>>>>>

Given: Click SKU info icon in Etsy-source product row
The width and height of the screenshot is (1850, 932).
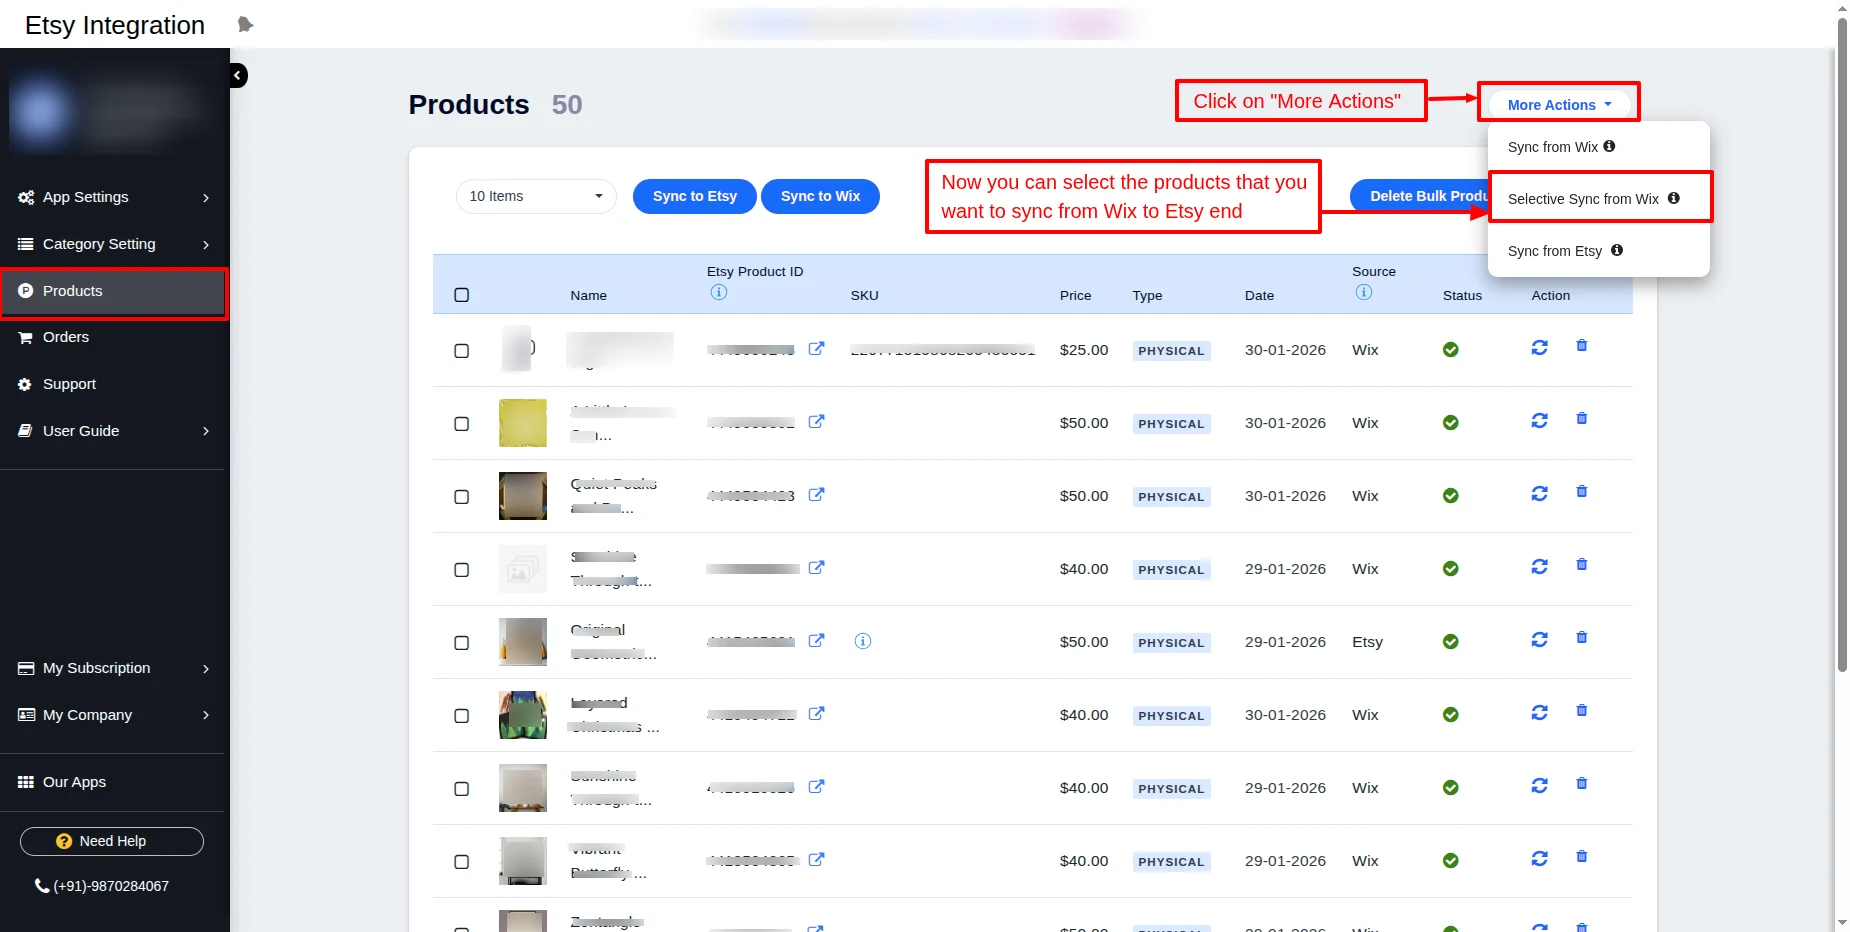Looking at the screenshot, I should [x=862, y=641].
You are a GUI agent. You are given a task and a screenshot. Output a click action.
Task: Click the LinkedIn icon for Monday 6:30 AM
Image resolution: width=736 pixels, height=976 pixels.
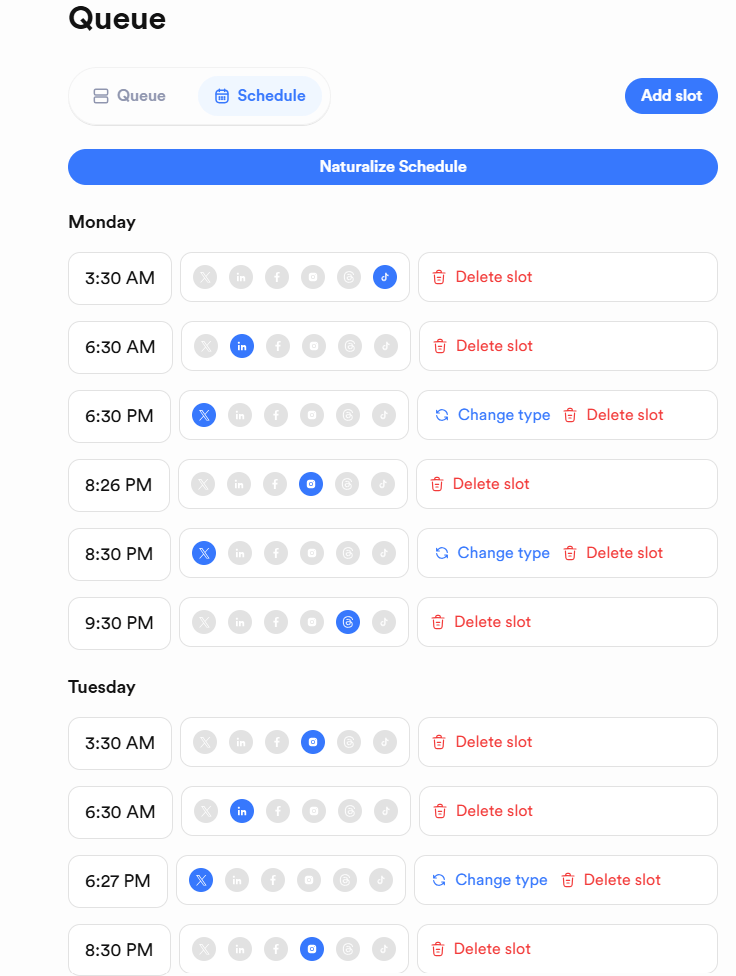point(241,346)
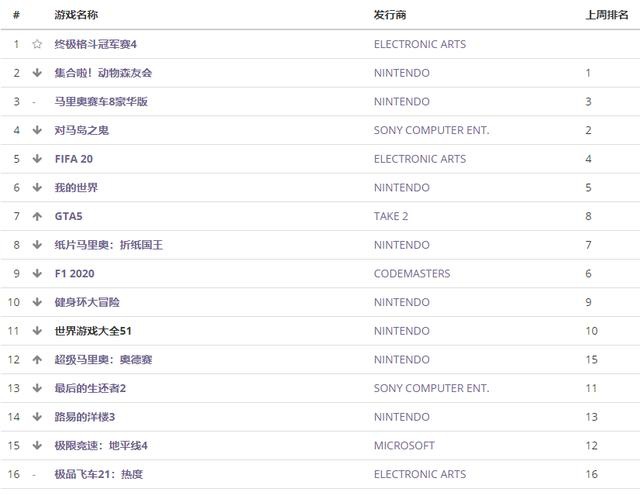Select the 世界游戏大全51 title
This screenshot has height=495, width=640.
pos(93,331)
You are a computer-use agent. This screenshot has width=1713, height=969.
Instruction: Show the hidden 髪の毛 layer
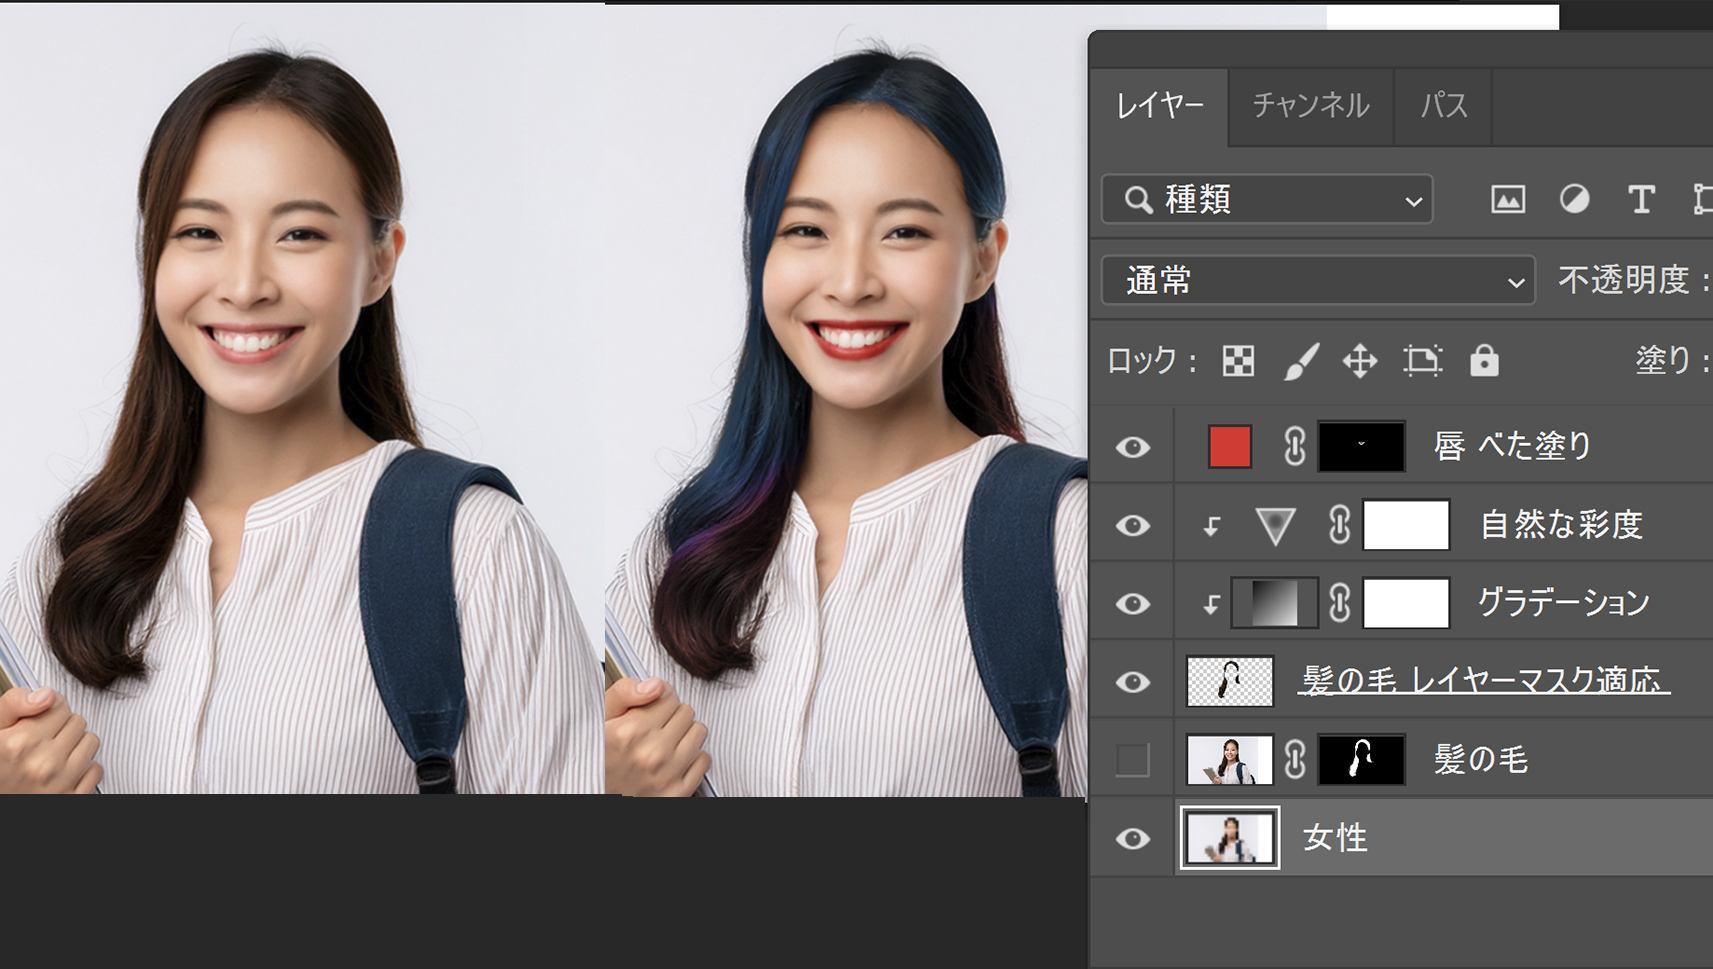click(1132, 760)
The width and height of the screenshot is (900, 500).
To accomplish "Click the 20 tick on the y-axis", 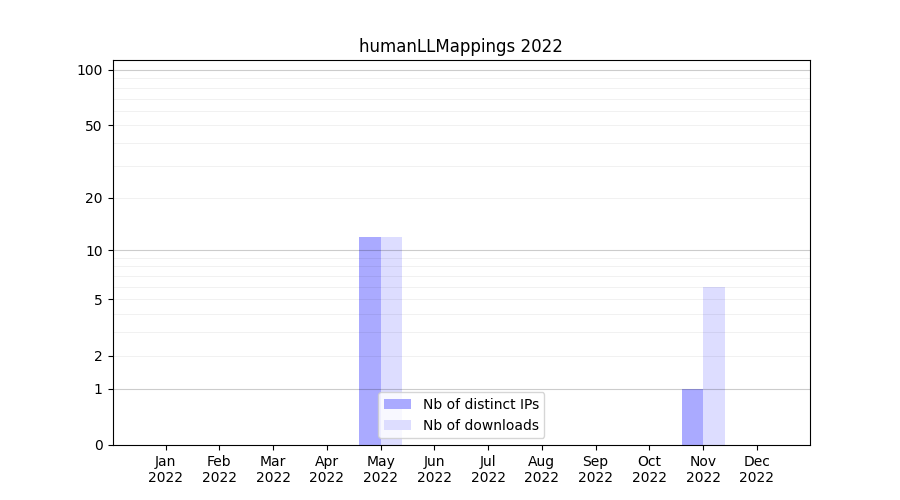I will [x=94, y=198].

<<<<<

▸ **The problem**: Each line of the entries above that contains "icon" must be copied into the answer.

▸ **Completed task**:
Given: Click SKU info icon in Etsy-source product row
Task: Click the LinkedIn icon for Monday 6:30 AM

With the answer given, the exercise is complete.